* Source
— BEGIN —
The purpose is to pull plastics out of the environment. Although people may differ in opinion over climate change, it’s harder to deny the impact of plastics on our world. The United Nations notes that 46% of plastic ends up in landfills, which is bad enough, but another 22% is dropped out in the world. It ends up in our soil, water and wildlife.

And the single largest source is single-use plastic packaging. That makes targeting single-use plastic bags for things like grocery stores understandable.

But does that mean Pittsburgh’s bag ban was smart? At best, it was not smartly executed.

That is evidenced by the frustration it has caused businesses and consumers.

The timeline has been slow. First proposed in 2021, it was finally passed in April 2022. It took effect in October 2023, yet enforcement began only in January.

There has been confusion that many attribute to a lack of clear communication from the city.

What is there to be confused about? Isn’t a ban a ban? Not quite.

For one thing, not all bags are banned. Grocery bags, yes, but other single-use bags such as those available to contain meat from the butcher department aren’t.

There’s also an accompanying charge for paper bags — which seems contradictory. That has led to some shops — like fast food purveyors — charging for paper bags when they shouldn’t.

“Of course a 10-cent fee shouldn’t apply to that bag,” Councilwoman Erika Strassburger, D-Squirrel Hill, the ban’s sponsor, said in October.

But one person’s “of course” is another person’s “I’m not sure.” While Strassburger said hiccups in the rollout were to be expected, it’s incumbent on council to anticipate those problems and write an accessible and understandable law that minimizes them.

It’s the Gainey administration’s job to be consistent and supportive with compliance. That should include better education of businesses not only about the existence of the ban but also the proper execution. TribLive reporting has shown that retailers do not understand their ability to use current plastics inventory or when to charge, and how much, for paper products.

Fines are not being assessed yet, which seems to make the January start date for enforcement irrelevant. But kudos to the city for not issuing those fines when the hiccups are ongoing.

Daniel Banko-Ferran is a University of Pittsburgh graduate student hired by Philadelphia to analyze its bag ban. He pointed to what is seen as the best option, which is on the consumer: reusable bags.

But Freedonia Custom Research earlier this year found that New Jersey’s single-use plastic bag ban showed otherwise. Although the state ban dramatically decreased the number of bags in circulation — down 60% — the amount of plastics consumed escalated, as reusable but still plastic bags increased by 600%. Those bags were used only two to three times before being thrown out like the single-use products.

The intention of Pittsburgh’s ban is admirable. But five months after implementation, the benefit is still a question.
— END —
* Data
— BEGIN —
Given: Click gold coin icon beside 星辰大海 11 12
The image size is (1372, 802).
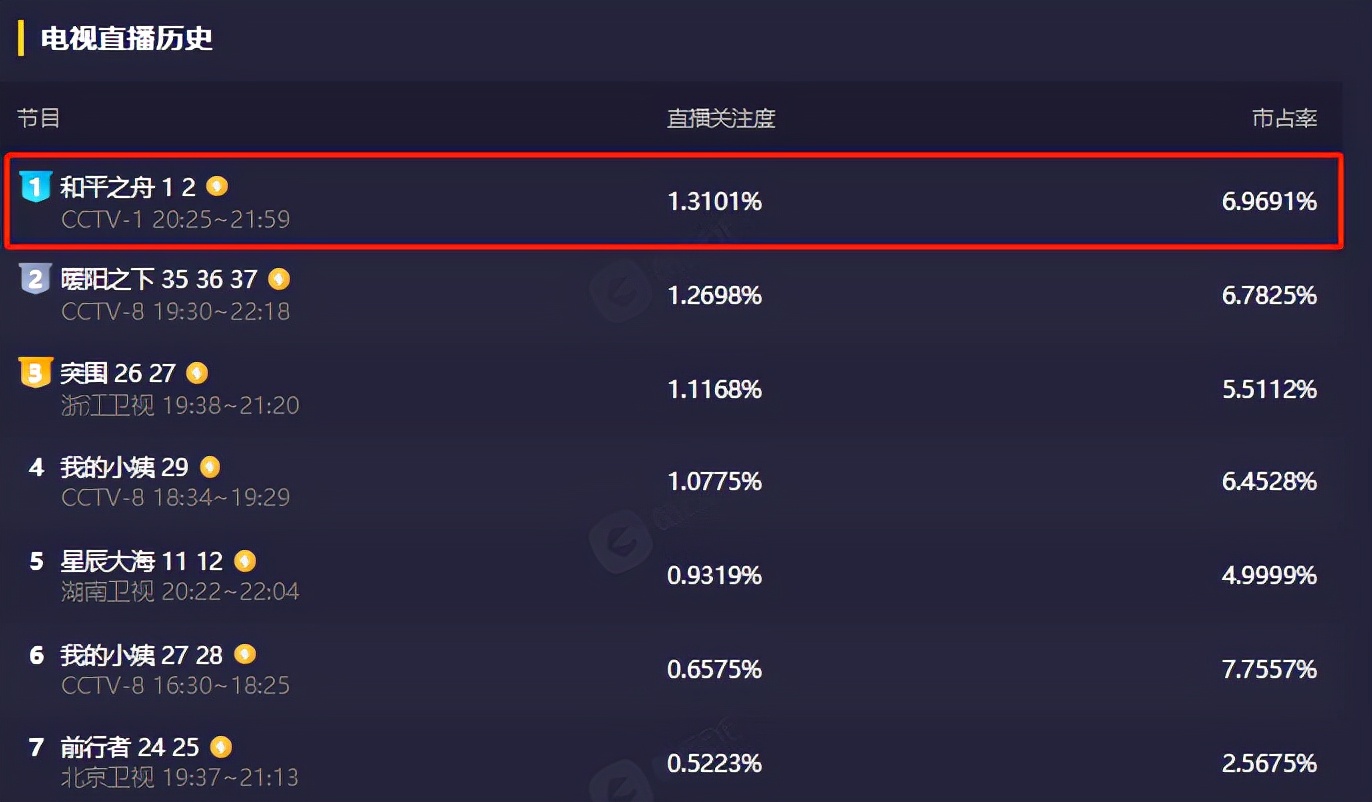Looking at the screenshot, I should 244,561.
— END —
* Task requirements
1. Duplicate the part of the Pittsburgh bag ban piece above between "There’s also an" and "that minimizes them.", inclusive.
2. Which percentage figures appear in the Pittsburgh bag ban piece above? List them all.

* Problem solutions
1.
There’s also an accompanying charge for paper bags — which seems contradictory. That has led to some shops — like fast food purveyors — charging for paper bags when they shouldn’t.

“Of course a 10-cent fee shouldn’t apply to that bag,” Councilwoman Erika Strassburger, D-Squirrel Hill, the ban’s sponsor, said in October.

But one person’s “of course” is another person’s “I’m not sure.” While Strassburger said hiccups in the rollout were to be expected, it’s incumbent on council to anticipate those problems and write an accessible and understandable law that minimizes them.

2.
46%
22%
60%
600%